#### THE DATA:

-=-=-=-=-

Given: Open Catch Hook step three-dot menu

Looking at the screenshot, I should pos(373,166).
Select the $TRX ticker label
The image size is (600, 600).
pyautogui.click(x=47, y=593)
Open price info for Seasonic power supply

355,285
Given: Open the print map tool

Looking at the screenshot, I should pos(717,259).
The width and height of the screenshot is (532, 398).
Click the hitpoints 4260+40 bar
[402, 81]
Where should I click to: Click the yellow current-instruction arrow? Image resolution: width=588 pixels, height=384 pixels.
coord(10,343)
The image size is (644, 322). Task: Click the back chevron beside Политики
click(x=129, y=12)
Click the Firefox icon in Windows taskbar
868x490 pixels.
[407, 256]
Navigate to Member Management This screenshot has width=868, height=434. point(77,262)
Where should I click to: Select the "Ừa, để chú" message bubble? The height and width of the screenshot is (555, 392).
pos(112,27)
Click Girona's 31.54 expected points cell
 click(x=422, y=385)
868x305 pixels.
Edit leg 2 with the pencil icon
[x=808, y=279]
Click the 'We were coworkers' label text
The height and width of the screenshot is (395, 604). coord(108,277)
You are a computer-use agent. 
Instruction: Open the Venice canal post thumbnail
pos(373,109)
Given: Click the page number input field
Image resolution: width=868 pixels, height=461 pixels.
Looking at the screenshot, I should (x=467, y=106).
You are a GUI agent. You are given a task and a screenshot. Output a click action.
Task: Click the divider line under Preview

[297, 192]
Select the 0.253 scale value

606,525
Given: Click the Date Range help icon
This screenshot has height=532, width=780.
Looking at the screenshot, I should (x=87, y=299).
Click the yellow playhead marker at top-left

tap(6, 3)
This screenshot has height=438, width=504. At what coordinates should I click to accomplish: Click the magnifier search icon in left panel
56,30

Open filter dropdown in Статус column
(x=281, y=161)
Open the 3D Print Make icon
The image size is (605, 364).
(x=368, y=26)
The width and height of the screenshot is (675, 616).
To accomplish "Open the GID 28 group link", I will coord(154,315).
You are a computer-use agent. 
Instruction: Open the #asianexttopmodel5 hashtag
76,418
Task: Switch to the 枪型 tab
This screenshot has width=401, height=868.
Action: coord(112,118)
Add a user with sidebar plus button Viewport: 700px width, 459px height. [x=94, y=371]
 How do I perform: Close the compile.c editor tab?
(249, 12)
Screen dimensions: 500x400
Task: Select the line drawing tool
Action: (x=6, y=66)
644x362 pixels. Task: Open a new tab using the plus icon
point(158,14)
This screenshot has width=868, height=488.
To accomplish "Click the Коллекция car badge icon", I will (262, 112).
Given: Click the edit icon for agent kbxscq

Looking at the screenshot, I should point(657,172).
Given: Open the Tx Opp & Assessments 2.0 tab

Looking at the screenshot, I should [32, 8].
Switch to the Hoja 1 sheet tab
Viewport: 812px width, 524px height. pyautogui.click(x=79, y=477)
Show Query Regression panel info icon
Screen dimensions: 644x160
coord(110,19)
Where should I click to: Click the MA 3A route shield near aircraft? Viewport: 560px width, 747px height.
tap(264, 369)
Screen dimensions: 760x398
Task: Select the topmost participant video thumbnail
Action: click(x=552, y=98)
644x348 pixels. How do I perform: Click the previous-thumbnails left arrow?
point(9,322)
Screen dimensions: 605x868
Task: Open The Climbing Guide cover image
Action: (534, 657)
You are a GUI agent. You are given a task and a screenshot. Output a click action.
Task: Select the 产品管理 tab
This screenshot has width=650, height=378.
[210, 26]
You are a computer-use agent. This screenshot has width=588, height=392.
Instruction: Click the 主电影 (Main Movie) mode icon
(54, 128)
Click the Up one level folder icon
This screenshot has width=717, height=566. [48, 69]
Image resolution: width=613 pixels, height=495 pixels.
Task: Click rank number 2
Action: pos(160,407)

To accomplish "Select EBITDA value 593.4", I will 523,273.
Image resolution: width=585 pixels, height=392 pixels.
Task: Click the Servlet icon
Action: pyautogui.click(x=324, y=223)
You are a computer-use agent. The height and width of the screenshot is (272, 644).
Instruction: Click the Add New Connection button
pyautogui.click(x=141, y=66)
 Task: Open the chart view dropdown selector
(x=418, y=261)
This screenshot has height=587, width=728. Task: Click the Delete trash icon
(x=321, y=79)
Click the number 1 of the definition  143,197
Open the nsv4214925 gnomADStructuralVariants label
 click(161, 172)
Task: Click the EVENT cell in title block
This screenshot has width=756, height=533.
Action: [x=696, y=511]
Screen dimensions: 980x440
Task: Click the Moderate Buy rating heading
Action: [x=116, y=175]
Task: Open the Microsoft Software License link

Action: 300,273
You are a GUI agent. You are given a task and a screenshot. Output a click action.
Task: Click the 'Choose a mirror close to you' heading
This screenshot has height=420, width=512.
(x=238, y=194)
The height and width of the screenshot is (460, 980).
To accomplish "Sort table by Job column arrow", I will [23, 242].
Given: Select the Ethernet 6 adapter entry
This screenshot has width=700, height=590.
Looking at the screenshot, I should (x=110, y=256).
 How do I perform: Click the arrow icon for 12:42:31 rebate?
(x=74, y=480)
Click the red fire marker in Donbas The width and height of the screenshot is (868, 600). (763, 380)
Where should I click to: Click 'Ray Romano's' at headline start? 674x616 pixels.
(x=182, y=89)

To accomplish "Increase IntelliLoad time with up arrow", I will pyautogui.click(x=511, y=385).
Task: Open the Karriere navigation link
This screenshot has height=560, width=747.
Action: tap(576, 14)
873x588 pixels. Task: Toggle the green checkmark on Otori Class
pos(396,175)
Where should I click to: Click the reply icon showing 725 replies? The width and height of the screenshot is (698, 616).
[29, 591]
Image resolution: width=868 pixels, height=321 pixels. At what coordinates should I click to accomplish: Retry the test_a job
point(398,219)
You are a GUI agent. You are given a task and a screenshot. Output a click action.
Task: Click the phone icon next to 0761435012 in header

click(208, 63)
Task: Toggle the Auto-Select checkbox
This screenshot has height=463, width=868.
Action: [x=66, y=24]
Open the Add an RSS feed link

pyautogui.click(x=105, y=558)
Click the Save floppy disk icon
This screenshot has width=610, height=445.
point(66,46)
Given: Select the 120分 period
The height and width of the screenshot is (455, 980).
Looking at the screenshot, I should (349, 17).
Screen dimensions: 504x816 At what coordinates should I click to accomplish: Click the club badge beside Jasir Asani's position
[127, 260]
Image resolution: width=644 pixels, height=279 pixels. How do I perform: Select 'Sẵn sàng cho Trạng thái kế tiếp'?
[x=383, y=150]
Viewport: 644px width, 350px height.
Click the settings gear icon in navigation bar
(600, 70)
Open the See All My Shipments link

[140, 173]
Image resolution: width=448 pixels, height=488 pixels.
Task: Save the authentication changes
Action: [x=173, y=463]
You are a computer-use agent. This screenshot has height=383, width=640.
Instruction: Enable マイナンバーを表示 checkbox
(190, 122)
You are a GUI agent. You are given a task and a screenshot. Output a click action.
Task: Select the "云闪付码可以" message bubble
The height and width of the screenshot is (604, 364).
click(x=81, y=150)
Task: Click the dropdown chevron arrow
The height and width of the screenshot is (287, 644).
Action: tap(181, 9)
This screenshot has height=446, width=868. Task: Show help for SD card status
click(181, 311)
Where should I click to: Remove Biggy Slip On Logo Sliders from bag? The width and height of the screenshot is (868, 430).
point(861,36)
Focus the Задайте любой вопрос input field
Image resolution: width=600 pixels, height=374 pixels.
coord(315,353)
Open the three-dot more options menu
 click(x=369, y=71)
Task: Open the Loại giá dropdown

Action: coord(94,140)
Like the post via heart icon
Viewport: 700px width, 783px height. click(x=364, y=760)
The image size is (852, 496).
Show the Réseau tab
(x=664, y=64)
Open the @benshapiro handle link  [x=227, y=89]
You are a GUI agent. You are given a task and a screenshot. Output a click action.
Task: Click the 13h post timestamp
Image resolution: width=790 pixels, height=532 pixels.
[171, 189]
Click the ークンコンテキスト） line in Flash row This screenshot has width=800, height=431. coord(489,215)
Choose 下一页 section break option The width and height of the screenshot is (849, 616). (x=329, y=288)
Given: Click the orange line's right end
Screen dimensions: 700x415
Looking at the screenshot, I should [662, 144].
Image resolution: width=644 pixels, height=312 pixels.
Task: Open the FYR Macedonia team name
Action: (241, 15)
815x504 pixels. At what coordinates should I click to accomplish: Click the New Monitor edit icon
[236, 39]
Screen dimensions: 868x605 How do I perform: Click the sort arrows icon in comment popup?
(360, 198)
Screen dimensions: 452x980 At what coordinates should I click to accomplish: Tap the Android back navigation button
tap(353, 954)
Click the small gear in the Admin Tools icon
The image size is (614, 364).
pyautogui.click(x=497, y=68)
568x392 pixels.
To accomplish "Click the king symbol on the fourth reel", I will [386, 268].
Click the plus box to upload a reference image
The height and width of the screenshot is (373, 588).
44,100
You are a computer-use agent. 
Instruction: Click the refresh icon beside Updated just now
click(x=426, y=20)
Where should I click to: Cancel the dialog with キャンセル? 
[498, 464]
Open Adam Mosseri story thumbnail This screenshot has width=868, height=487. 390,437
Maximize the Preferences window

-=-=-=-=-

#### WORK ITEM:
Above are some records; copy exactly the lines from the one with "How do I perform: Close" through the one with "has width=588, height=392.", both included, and no others.

#### ANSWER TO THIS TASK:
 How do I perform: Close the compile.c editor tab?
(249, 12)
Screen dimensions: 500x400
Task: Select the line drawing tool
Action: (x=6, y=66)
644x362 pixels. Task: Open a new tab using the plus icon
point(158,14)
This screenshot has width=868, height=488.
To accomplish "Click the Коллекция car badge icon", I will (262, 112).
Given: Click the edit icon for agent kbxscq

Looking at the screenshot, I should point(657,172).
Given: Open the Tx Opp & Assessments 2.0 tab

Looking at the screenshot, I should [32, 8].
Switch to the Hoja 1 sheet tab
Viewport: 812px width, 524px height. pyautogui.click(x=79, y=477)
Show Query Regression panel info icon
Screen dimensions: 644x160
coord(110,19)
Where should I click to: Click the MA 3A route shield near aircraft? Viewport: 560px width, 747px height.
tap(264, 369)
Screen dimensions: 760x398
Task: Select the topmost participant video thumbnail
Action: click(x=552, y=98)
644x348 pixels. How do I perform: Click the previous-thumbnails left arrow?
point(9,322)
Screen dimensions: 605x868
Task: Open The Climbing Guide cover image
Action: (534, 657)
You are a GUI agent. You are given a task and a screenshot. Output a click action.
Task: Select the 产品管理 tab
This screenshot has width=650, height=378.
[210, 26]
You are a computer-use agent. This screenshot has width=588, height=392.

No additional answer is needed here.